Let's Destroy Society Out of Spite

in #steempress5 years ago

I saw this posted in r/LateStateCapitalism today. And I found this comment a little ways down the thread:

iowaboy
55 points ·
59 minutes ago

Here's the deal: I don't think it's worthwhile to criticize executive compensation. Instead, we should criticize stock dividends. This is for two reasons: (1) executive pay is a very small cost for any major company while dividends are a huge portion of how the company "spends" its profits, even if we redistribute it to other workers, it would result in minuscule raises; (2) executives actually add value to the company (meaning, they provide work--even if you think they are overpaid, you can't deny the do something, compared to stockholders who just lend their money).

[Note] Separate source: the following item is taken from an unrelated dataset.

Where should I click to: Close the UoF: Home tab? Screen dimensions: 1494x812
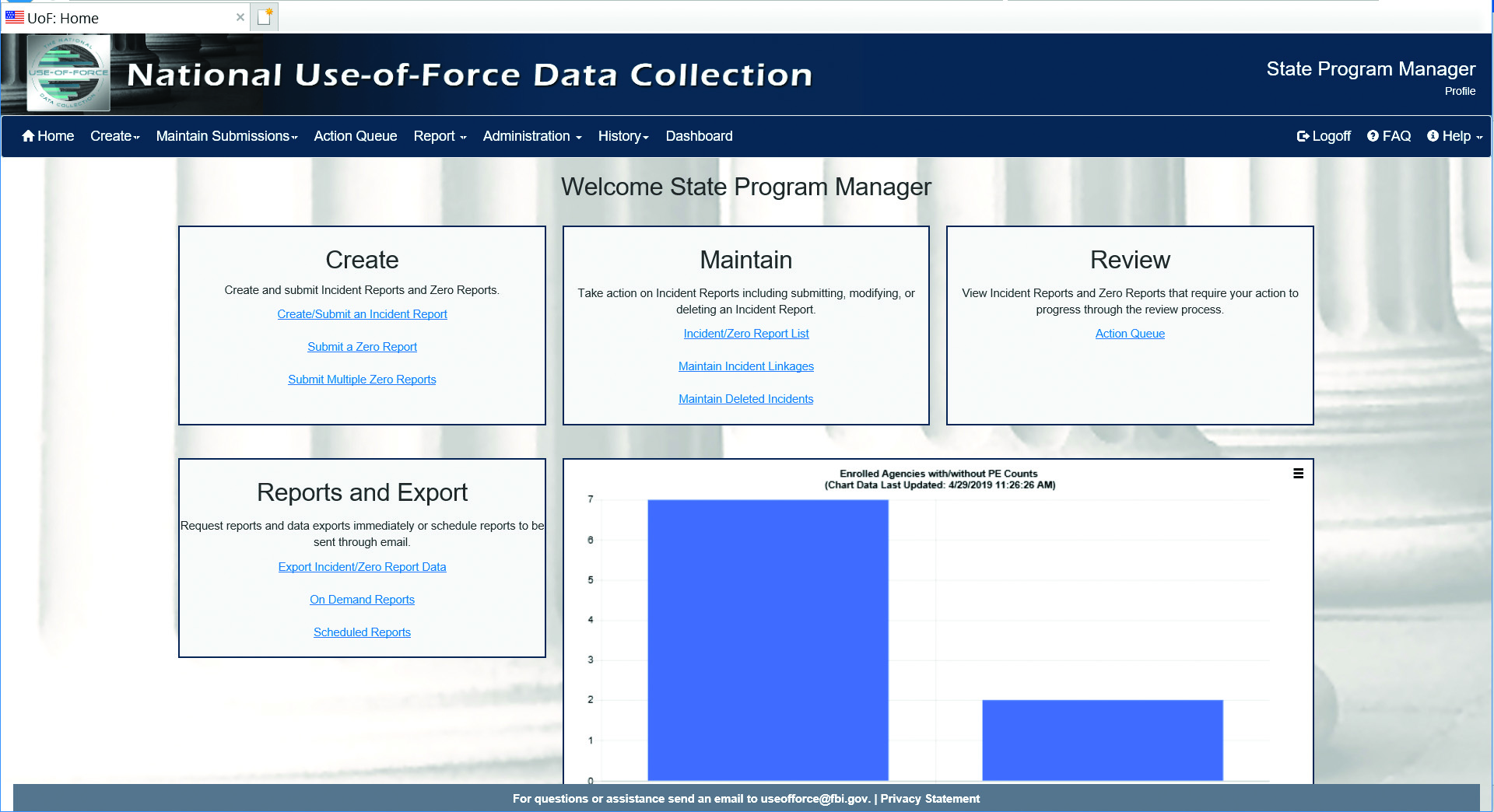tap(240, 17)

Take Walmart for example. Their CEO makes about $24 million a year. That's a ton more than the average wage Walmart pays its employees (average wage is $14.26, or estimated full-time income of $30,000/year). Walmart employs about 2.2 million people, so if you redistribute the CEO's salary to them all, it would only give employees a raise of about $12/year.

However, in 2018, Walmart paid its stockholders about $6.26 billion in dividends (meaning, Walmart cut a check for $6.26 billion). If you redistributed this to the workers, it would result in a bonus of $2,845 per worker.

It is clear that the payments to stockholders is a much bigger drain than anything else. We should focus on that inequality first.

This is the kind of thing that boggles my mind about people who want to redistribute other people's money. It's the complete lack of understanding of how people respond to incentives.

So let's say iowaboy's idea is implemented and dividends are eliminated with the money being sent back to the workers. OK, so let's think one or maybe two steps into the future.

Dividends are eliminated, and the stock price drops. Why? Because the major pricing function of stocks is the discounted future cash flow model. If the cash flow from dividends is eliminated, then that pricing factor is eliminated, demand for the stock is eliminated, and the stock drops. The only potential cash out in a model like that is an acquisition.

"So what?" the young communist says. Well, so lots of things. The people who we holding the stock for the income in their accounts now have to figure out something else to do with that money to obtain income. Lots of these people are retirees. If dividends as a class of income is eliminated, then they will have to figure something else out in a hurry.

Also, so company ownership is a form of compensation to attract talent. The idea being that you want to reward those talented workers with not only something that has value (the price of the stock), but also to incentivize them to stick around and increase the value of the company (the ownership of the company). No dividends? Stock is much less attractive. Stock is much less attractive? Stock as incentive is much less powerful.

But the young communist probably doesn't care about any of these people. Only "the worker" matters here. So then we have to see what is unseen.

Let's think about what happens next. Less talented people are brought into the company. The management and decisions made are of a lower quality than previously. Walmart makes less money. Walmart growth slows, stops, or reverses. Walmart hires fewer people or starts laying people off. And all of a sudden the workers are losing their jobs or having their standards of living cut.

But let's think one step further. Walmart is already a gigantic enterprise. It might be able to survive all this. But what about the next Walmart? What about that company that can't be created because the person or team that is trying to create the next thing to serve people can't attract the funding to do it. You can finance new ventures with debt or equity. Without a potential dividend payment in the future, equity is out. So that leaves debt. Any idea how much debt is available to a brand new company with just an idea? Very little.

So that is what is unseen. The idea of rewarding the low-end workers with what used to be dividends ends up costing all of us in the future because those jobs that would have been created will not exist. Those better/cheaper/faster goods and services that would have made our lives subjectively better (because that's what sells in a free market) vanish from this timeline.

It's this incentive destruction that really ends up destroying communist societies even more than the calculation problem.